CONSIGNE 1: Extrayez du texte sur le budget 2026 le passage situé entre « Réuni en urgence » et « cœur des arbitrages. », bornes comprises, sans rien y changer.
CONSIGNE 2: Poursuivez le texte sur le budget 2026 et les retraites à la suite de sa dernière phrase.

BLOC DE TEXTE:
+ + + + + + +

Réuni en urgence le 21 avril 2026, le comité d’alerte des finances publiques a confirmé que le gouvernement doit trouver entre 4 et 6 milliards d’euros d’économies dès cette année. La guerre au Moyen-Orient, la remontée des taux d’intérêt et une inflation supérieure aux prévisions ont percé un trou dans le budget 2026, bâti sur des hypothèses devenues caduques. Face à cette équation, les retraites — premier poste de dépense publique française avec 13 à 14 % du PIB — se retrouvent inévitablement au cœur des arbitrages.

+ + + + + + +

DONNÉES À ANALYSER:
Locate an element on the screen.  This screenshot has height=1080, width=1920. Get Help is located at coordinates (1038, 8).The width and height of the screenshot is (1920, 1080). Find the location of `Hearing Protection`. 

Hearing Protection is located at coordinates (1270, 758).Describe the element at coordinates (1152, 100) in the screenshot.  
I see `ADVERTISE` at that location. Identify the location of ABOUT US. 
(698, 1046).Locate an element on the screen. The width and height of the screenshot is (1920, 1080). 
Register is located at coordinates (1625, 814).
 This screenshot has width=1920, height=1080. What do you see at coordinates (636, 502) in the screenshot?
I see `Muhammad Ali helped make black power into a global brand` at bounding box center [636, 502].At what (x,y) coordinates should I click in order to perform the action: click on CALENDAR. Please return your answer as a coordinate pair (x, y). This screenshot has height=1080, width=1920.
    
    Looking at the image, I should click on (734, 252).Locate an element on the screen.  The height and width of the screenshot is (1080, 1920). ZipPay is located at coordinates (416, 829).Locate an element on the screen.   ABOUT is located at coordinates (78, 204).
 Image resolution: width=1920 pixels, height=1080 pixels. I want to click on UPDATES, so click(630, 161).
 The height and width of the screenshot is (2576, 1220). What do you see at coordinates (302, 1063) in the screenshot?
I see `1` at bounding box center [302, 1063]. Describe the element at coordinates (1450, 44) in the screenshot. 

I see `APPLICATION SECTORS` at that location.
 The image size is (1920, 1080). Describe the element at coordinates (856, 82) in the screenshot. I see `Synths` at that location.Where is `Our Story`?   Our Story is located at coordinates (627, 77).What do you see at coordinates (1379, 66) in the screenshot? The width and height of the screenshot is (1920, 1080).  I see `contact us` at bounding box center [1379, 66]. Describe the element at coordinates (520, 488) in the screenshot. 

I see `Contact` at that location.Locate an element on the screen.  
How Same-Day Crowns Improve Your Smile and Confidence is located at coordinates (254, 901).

+ + + + + + +

ZONE DE RÉPONSE 1:
Réuni en urgence le 21 avril 2026, le comité d’alerte des finances publiques a confirmé que le gouvernement doit trouver entre 4 et 6 milliards d’euros d’économies dès cette année. La guerre au Moyen-Orient, la remontée des taux d’intérêt et une inflation supérieure aux prévisions ont percé un trou dans le budget 2026, bâti sur des hypothèses devenues caduques. Face à cette équation, les retraites — premier poste de dépense publique française avec 13 à 14 % du PIB — se retrouvent inévitablement au cœur des arbitrages.

ZONE DE RÉPONSE 2:
En bref
- —4 à 6 milliards d’euros d’économies à trouver en 2026
- —Les retraites pèsent 13-14 % du PIB, premier poste de dépense
- —L’indexation des pensions a seule coûté 18 milliards en 2024
Le comité d’alerte du 21 avril : six milliards à combler d’urgence
Le 21 avril 2026, les ministres Roland Lescure et David Amiel ont réuni à Bercy le comité d’alerte des finances publiques dans un contexte de crise géopolitique et économique. Leur message à l’issue de la réunion a été sans ambiguïté : « Le dérapage budgétaire est interdit en 2026. »

La cause immédiate est le conflit au Moyen-Orient, qui a déclenché une spirale de pressions économiques. L’inflation, initialement prévue en dessous de 2 % dans le budget 2026, repart à la hausse, portée notamment par les prix de l’énergie. La charge de la dette augmente quant à elle de 3,6 milliards d’euros supplémentaires en raison de la remontée des taux d’intérêt.